Wrapper Style - the root element of the message (wrapper element) is the operation name, which is not part of the payload. The children of the root element must map directly to parameters of the operation's signature.
Non-Wrapper Style (bare) - the entire message is passed to the service operation. The reply message is handled in a similar way.
Wrapper or Non-Wrapper can only be used in conjunction with the document/literal style defined in WSDL. It defines how web service request or reply messages are interpreted.
public String helloworld(
@WebParam(name = "firstName")String firstName,
@WebParam(name = "lastName") String lastName );
The request looks like:
<soap:Envelope
xmlns:soap="http://schemas.xmlsoap.org/soap/envelope/"
xmlns:xsd="http://www.w3.org/2001/XMLSchema"
xmlns:xsi="http://www.w3.org/2001/XMLSchema-instance">
<soap:Body>
<helloworld xmlns="http://personservice">
<firstName>John</firstName>
<lastName>Doe</lastName>
</helloworld>
</soap:Body>
</soap:Envelope>
public String helloworld(
@WebParam(name = "name", targetNamespace="http://www.myname.com")
Name name );
The request looks like:
<soap:Envelope
xmlns:soap="http://schemas.xmlsoap.org/soap/envelope/"
xmlns:xsd="http://www.w3.org/2001/XMLSchema"
xmlns:xsi="http://www.w3.org/2001/XMLSchema-instance">
<soap:Body>
<ns0:name xmlns:ns0="http://www.myname.com">
<firstName>John</firstName>
<lastName>Doe</lastName>
</ns0:name>
</soap:Body>
</soap:Envelope>
In JAX-WS, "SOAPBinding" annotation can be used to specify the style.
@SOAPBinding(parameterStyle=SOAPBinding.ParameterStyle.BARE)
Note
The parameter style "WRAPPED" is the default.
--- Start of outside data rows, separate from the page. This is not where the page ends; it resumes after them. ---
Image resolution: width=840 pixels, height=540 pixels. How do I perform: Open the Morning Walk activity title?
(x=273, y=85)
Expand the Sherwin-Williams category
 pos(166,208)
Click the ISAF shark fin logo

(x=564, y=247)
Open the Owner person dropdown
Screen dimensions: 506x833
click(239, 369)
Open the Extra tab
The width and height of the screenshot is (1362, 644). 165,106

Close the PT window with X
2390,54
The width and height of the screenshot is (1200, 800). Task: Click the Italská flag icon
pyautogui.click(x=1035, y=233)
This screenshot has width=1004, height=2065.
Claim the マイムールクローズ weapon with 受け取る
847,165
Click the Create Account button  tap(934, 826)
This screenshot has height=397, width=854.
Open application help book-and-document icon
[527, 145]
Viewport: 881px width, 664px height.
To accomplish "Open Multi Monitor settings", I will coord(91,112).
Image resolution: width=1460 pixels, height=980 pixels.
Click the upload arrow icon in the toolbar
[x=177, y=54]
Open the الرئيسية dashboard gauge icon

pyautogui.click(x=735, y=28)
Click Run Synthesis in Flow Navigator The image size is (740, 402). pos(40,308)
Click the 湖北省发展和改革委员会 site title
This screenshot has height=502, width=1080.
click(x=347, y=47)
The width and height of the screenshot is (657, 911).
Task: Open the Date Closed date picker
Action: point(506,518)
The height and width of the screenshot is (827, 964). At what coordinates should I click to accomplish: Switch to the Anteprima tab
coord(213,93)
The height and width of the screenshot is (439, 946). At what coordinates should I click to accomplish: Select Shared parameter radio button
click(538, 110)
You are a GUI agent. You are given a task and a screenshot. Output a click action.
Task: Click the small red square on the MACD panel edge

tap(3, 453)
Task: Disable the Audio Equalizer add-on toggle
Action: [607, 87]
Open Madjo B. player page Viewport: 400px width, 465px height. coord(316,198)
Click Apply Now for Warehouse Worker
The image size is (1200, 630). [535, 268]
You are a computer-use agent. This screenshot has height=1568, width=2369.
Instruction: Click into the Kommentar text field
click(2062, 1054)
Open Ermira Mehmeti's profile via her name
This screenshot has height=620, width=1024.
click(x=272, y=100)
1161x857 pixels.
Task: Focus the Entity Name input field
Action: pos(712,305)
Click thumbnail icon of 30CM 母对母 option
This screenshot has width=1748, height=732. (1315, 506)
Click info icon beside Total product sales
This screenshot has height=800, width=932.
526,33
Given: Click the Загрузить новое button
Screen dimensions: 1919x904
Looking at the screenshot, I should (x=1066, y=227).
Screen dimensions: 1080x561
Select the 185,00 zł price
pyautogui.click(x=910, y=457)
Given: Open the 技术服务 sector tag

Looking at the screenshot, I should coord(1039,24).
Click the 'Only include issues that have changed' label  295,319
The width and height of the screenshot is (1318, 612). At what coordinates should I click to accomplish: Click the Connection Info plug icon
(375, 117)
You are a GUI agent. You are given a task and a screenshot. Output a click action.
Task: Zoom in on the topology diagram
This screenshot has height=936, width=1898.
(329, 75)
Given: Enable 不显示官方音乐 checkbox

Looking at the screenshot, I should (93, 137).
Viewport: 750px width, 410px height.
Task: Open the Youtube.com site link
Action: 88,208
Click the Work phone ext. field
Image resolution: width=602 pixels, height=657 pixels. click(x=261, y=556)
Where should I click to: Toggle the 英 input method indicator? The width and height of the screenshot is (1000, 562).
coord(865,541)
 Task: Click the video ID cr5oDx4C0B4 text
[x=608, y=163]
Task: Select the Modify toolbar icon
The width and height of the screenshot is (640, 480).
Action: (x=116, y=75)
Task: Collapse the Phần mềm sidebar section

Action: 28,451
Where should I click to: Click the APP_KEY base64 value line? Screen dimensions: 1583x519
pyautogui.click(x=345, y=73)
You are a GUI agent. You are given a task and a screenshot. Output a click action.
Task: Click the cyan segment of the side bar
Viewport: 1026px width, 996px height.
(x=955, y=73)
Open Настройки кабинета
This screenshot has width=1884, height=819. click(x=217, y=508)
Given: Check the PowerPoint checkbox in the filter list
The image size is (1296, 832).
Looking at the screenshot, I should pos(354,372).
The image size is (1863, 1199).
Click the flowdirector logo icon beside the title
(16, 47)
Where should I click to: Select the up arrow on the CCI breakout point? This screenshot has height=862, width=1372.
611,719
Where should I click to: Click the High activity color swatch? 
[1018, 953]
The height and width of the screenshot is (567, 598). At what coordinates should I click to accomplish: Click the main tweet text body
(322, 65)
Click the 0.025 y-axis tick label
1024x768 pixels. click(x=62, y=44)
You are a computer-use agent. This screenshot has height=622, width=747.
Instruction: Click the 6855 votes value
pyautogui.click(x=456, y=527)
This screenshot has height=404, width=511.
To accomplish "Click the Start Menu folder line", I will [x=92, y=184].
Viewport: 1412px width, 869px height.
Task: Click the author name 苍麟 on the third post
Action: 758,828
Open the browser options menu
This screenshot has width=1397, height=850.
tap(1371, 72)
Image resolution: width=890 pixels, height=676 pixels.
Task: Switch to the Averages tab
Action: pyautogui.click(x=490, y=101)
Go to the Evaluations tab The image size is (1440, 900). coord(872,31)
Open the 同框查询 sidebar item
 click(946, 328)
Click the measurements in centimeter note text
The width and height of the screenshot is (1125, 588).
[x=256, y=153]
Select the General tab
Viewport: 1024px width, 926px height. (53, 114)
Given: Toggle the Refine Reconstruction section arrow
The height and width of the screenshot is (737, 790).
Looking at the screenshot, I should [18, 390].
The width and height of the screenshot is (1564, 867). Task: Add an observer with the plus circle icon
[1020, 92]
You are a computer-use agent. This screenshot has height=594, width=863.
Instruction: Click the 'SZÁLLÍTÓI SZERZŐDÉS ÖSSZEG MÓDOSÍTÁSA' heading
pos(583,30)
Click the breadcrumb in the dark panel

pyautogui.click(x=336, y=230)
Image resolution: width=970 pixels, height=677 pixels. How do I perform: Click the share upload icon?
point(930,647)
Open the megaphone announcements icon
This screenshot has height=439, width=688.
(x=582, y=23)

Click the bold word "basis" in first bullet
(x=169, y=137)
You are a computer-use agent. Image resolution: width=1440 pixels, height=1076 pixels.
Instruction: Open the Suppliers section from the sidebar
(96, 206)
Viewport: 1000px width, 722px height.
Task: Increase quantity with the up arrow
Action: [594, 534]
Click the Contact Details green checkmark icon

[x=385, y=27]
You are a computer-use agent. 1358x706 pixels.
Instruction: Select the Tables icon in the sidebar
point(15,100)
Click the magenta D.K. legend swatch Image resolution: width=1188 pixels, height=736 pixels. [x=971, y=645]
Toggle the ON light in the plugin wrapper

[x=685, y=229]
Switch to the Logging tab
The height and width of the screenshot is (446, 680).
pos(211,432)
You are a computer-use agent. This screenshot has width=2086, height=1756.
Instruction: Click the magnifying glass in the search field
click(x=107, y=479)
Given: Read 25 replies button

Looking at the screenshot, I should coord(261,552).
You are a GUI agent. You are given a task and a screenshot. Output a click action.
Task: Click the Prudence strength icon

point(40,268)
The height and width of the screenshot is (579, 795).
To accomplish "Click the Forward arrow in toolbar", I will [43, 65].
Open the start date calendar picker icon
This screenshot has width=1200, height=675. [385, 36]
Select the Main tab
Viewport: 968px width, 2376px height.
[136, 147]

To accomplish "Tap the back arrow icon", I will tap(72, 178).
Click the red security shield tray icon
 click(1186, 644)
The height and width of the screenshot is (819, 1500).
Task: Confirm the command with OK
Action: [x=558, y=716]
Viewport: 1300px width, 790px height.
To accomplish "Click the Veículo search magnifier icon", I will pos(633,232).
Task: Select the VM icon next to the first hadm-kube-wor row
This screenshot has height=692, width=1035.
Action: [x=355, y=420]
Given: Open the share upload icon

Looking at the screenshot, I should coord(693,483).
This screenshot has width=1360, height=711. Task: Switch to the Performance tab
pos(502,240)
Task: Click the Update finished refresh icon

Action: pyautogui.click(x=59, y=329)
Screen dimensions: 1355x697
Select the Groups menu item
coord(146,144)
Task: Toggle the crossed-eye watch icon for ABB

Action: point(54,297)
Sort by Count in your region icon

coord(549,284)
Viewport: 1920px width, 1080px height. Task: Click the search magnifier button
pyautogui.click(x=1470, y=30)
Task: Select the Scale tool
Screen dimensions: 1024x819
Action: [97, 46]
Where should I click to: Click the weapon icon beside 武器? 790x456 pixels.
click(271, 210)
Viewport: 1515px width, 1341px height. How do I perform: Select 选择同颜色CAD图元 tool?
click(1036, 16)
In JAX-RPC the "WRAPPED" style is specified in the web service mapping xml file by adding "wrapped-element" element to the service endpoint mapping.
The wsdl2java will automatically assume " WRAPPED" if operation name matches the wrapper element name.
Wrapper or Non-Wrapper are a data binding style and not part of the contract of a web service, also it is not mentioned in the WSDL file.The web service client can be implemented with "non-wrapper" style for and should interoperate with a "wrapper" service without a hitch in theory at least.
The wrapper style is supported widely event it is not universally. The wrapper style is really an RPC-style binding over "document/literal" WSDL style. The method name is explicitly provided in the message.
Advantages of wrapper style.
- Wrapper service can only have one message part in WSDL, which guarantees that the message (consisting of the method element that contains parameters) will be represented by one XML document with a single schema.
- RPC style message definitions in WSDL have to use schema types, whereas with the document style we can refer directly to element names. This makes XML message representation more "precise", it is also easier to validate.
The wrapper style has one interesting drawback as it may not be immediately obvious. If a service signature changed, for example, a new parameter was added, clients will have to change as well. With wrapper style, all parameters have to be present in the XML message although they can be defined as null using "xsd:nil" attribute. This is despite the fact that the element corresponding to the parameter can be defined as optional in the schema. The non-wrapper style does not have this problem and adding a new optional element does not affect clients as binding is always name-based. This creates somewhat tighter coupling between wrapper style consumers and providers.
JAX-WS does impose some additional restrictions on the wrapper style. The most important one is the wrapper element's content type must be "sequence". By this, a method's signature always represented as an ordered list of arguments.
For non-wrapper style, the most obscure thing is how a SOAP engine decides which operation to invoke based on the message type when a web service has multiple operations as operation name is not explicitly provided by the message. The "SOAPAction" header can be used for that purpose, however this header is HTTP-only and also optional in JAX-WS. For "non-wrapper", each operation must accept a message that corresponds to a unique XML element name. Note that it is not enough to define different WSDL messages using "wsdl:message" element, each message must be represented by a different element in the schema. Web service engines use unique element names to determine Java method names that correspond to WSDL operations. This also means that with non-wrapper you CANNOT have different operation names processing the same message.
The wrapper does not support overloaded methods.
The non-wrapper does not support methods with the same signature.